Brief:
Pictures excluded, please retype exactly the lines from the start of the data through the line that contains "Task: Select the red wrench repair skill icon", both ends kept, and nothing beyond them.

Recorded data
::::::::

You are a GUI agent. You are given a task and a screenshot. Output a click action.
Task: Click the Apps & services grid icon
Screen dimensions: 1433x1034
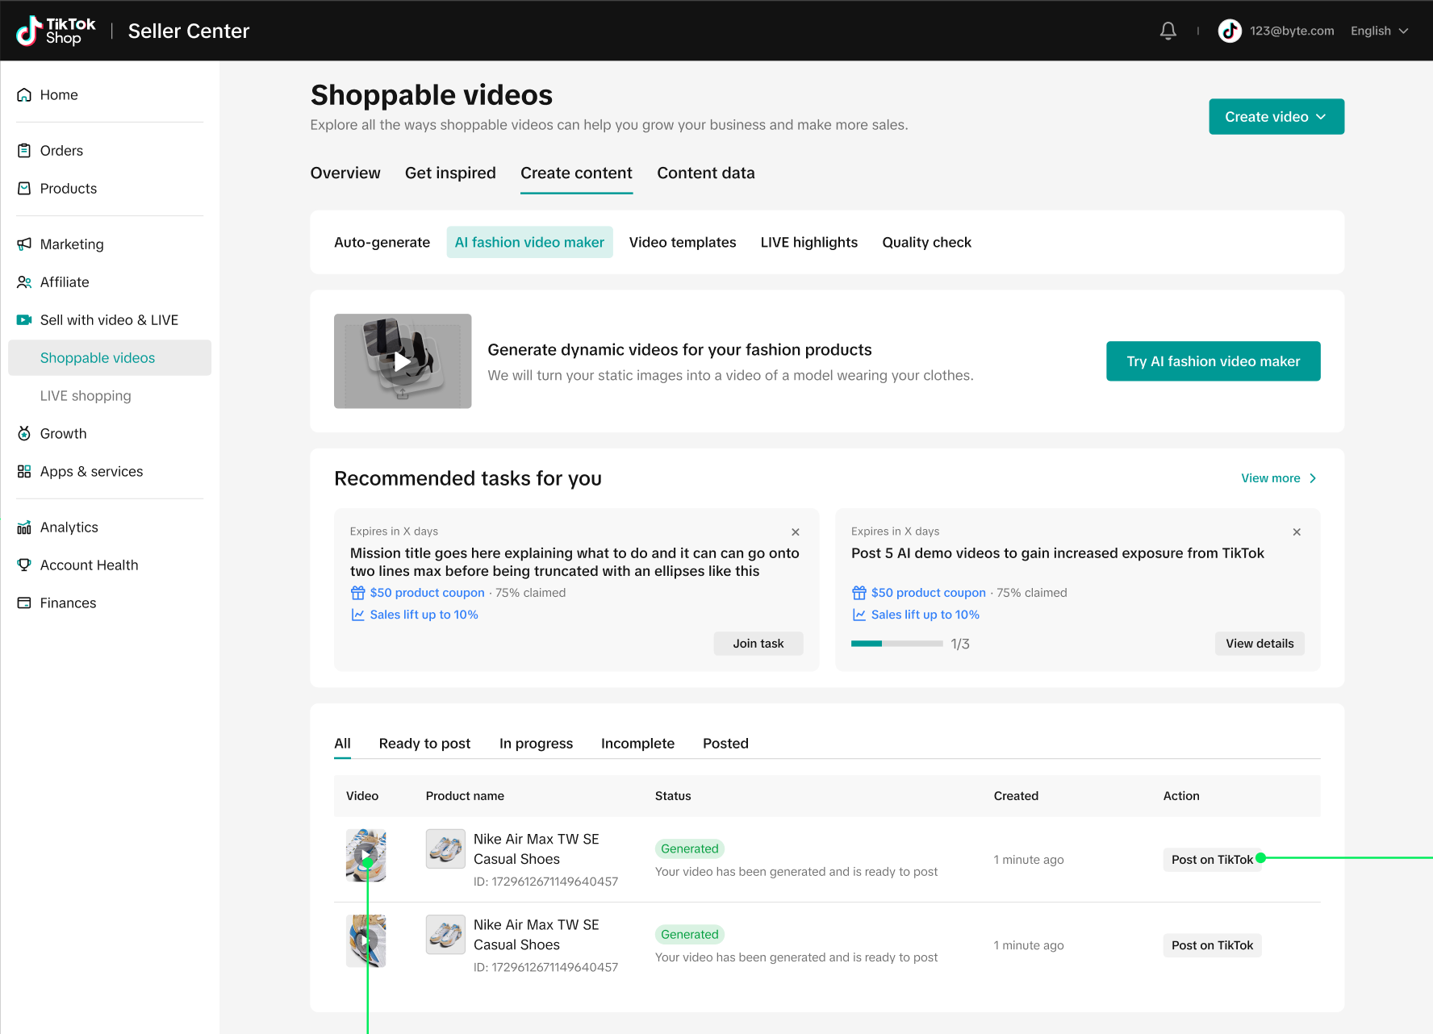[x=24, y=472]
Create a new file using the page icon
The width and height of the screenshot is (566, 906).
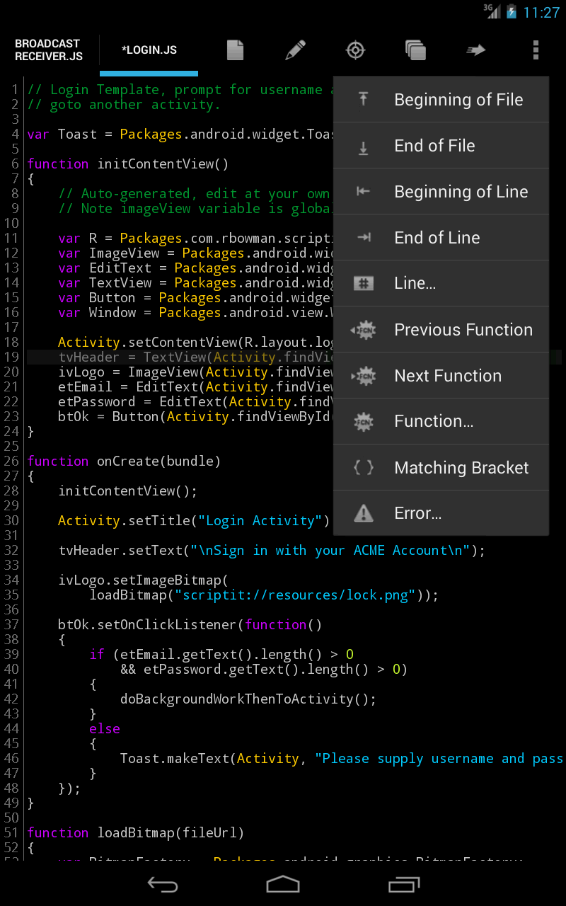coord(235,50)
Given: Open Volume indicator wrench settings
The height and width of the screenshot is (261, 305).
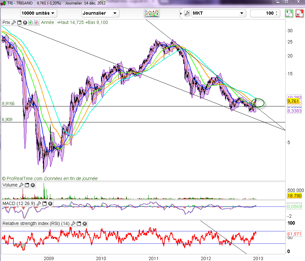Looking at the screenshot, I should [x=21, y=185].
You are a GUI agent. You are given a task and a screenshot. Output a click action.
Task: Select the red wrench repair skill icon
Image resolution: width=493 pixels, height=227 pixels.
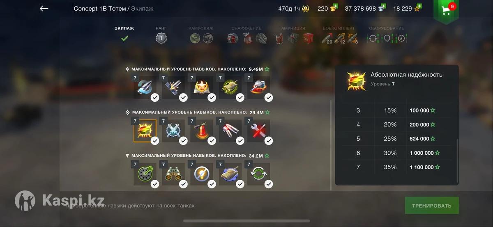(x=258, y=131)
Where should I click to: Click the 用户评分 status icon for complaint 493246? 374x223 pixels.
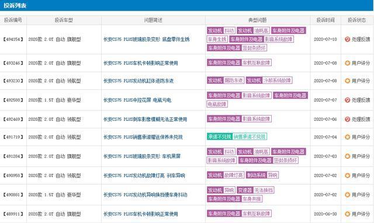(x=347, y=63)
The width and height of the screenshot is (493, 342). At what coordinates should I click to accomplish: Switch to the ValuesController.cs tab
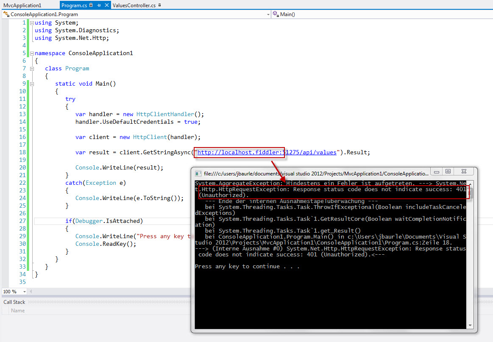pos(134,6)
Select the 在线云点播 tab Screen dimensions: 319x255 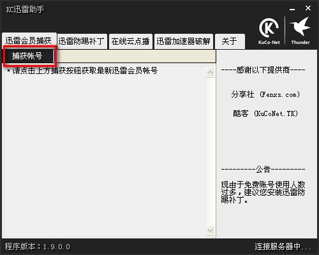click(131, 41)
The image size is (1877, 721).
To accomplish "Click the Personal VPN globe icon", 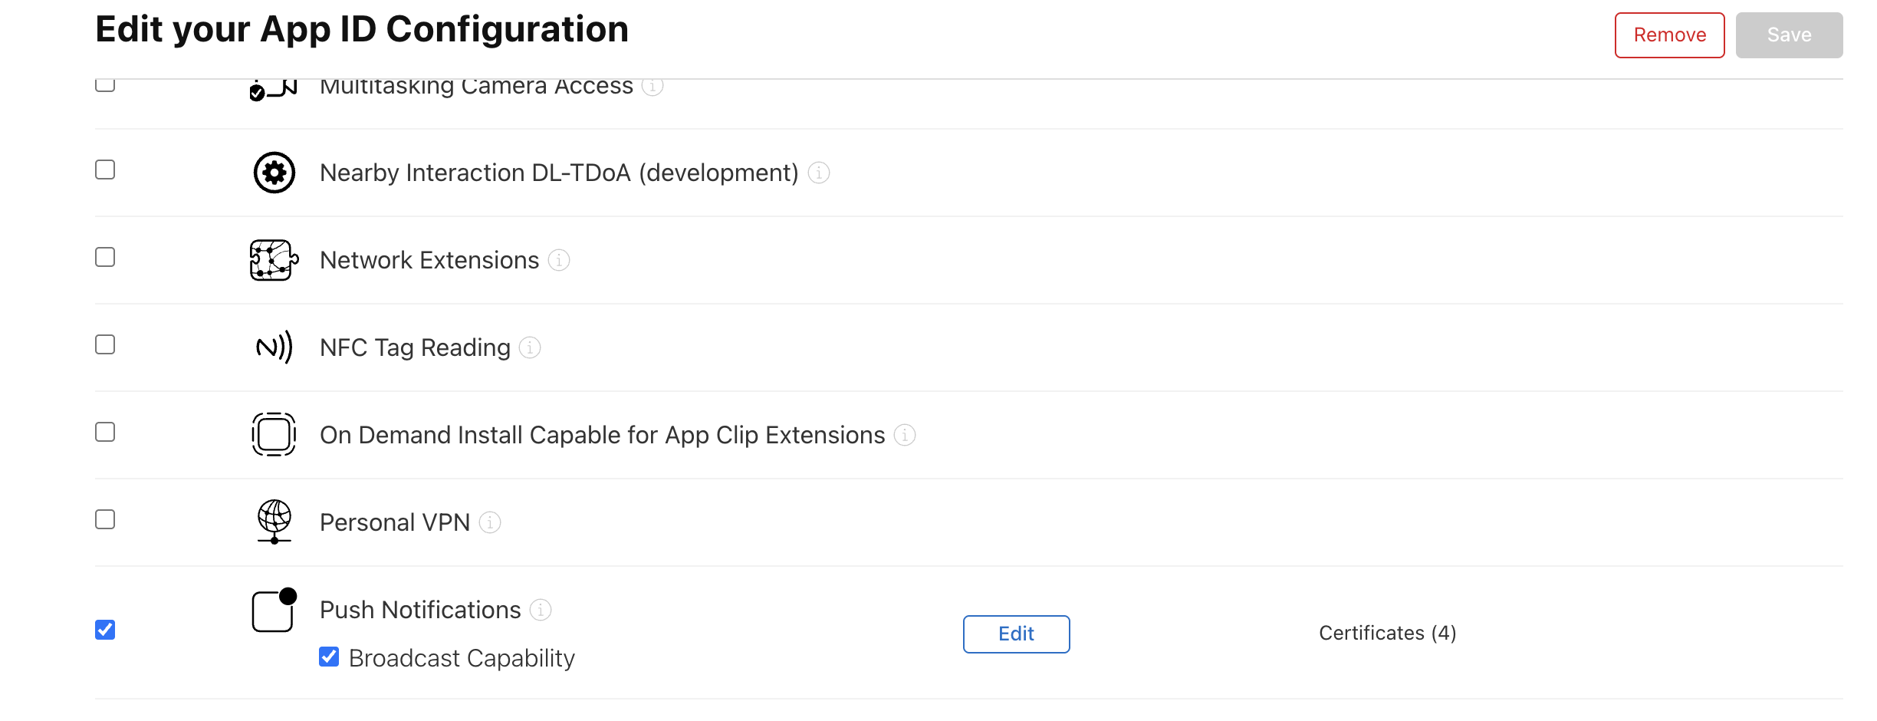I will [273, 522].
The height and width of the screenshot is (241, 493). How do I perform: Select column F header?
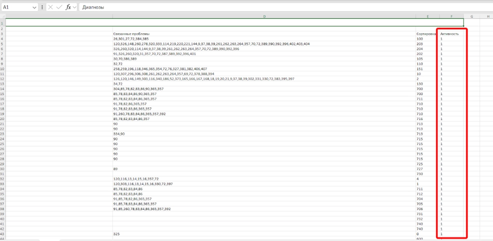(451, 17)

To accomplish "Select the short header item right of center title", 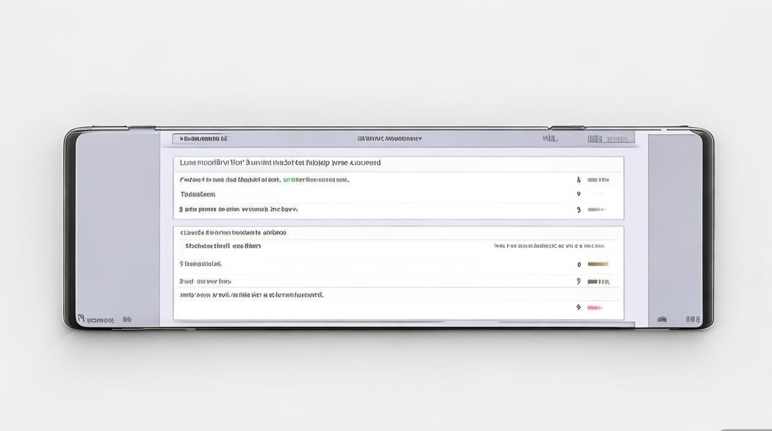I will 550,138.

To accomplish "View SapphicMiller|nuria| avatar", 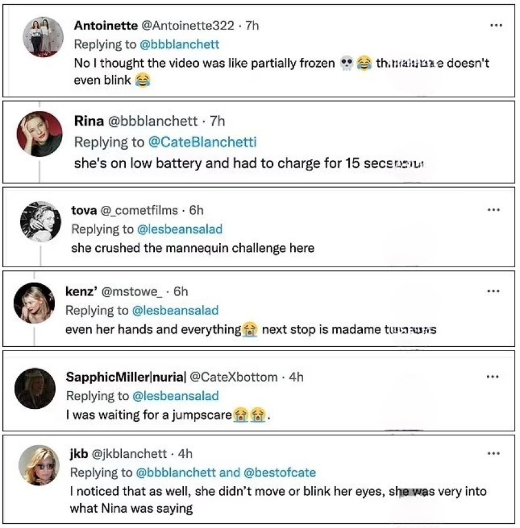I will pyautogui.click(x=35, y=388).
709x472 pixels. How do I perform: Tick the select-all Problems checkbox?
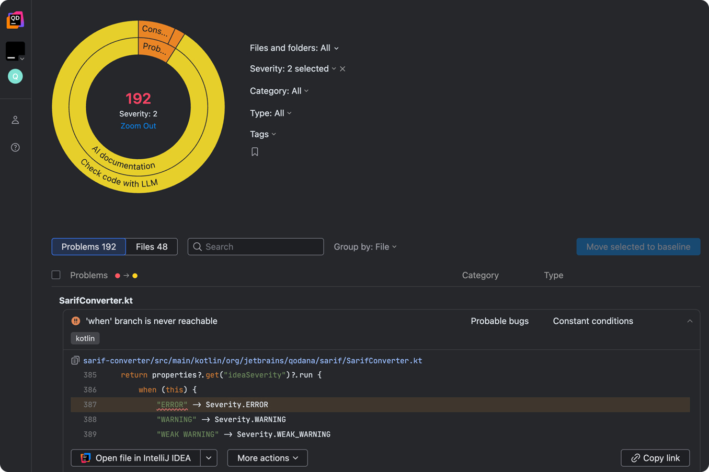56,275
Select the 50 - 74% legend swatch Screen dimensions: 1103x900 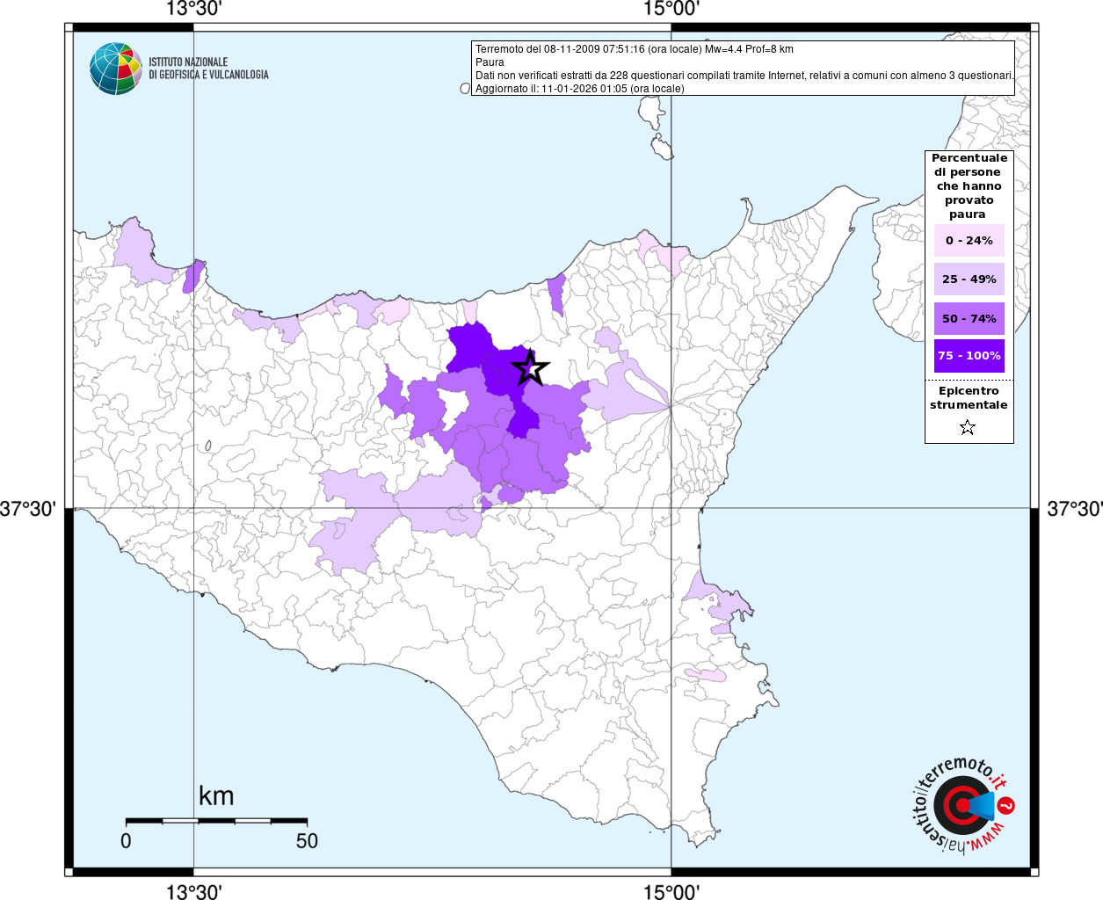969,318
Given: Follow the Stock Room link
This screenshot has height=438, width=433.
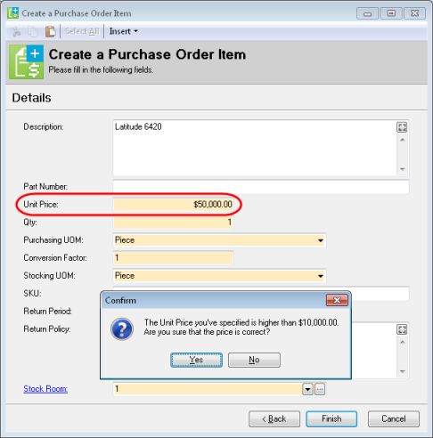Looking at the screenshot, I should [x=45, y=389].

::::::::

Task solution:
You are a GUI agent. You are given a task and a screenshot. Output a click action.
Task: Click the Apps & services grid icon
Screen dimensions: 1433x1034
[x=24, y=472]
Create a new file using the page icon
The width and height of the screenshot is (566, 906).
coord(235,50)
Given: Open Volume indicator wrench settings
The height and width of the screenshot is (261, 305).
Looking at the screenshot, I should [x=21, y=185].
You are a GUI agent. You are given a task and a screenshot. Output a click action.
Task: Select the red wrench repair skill icon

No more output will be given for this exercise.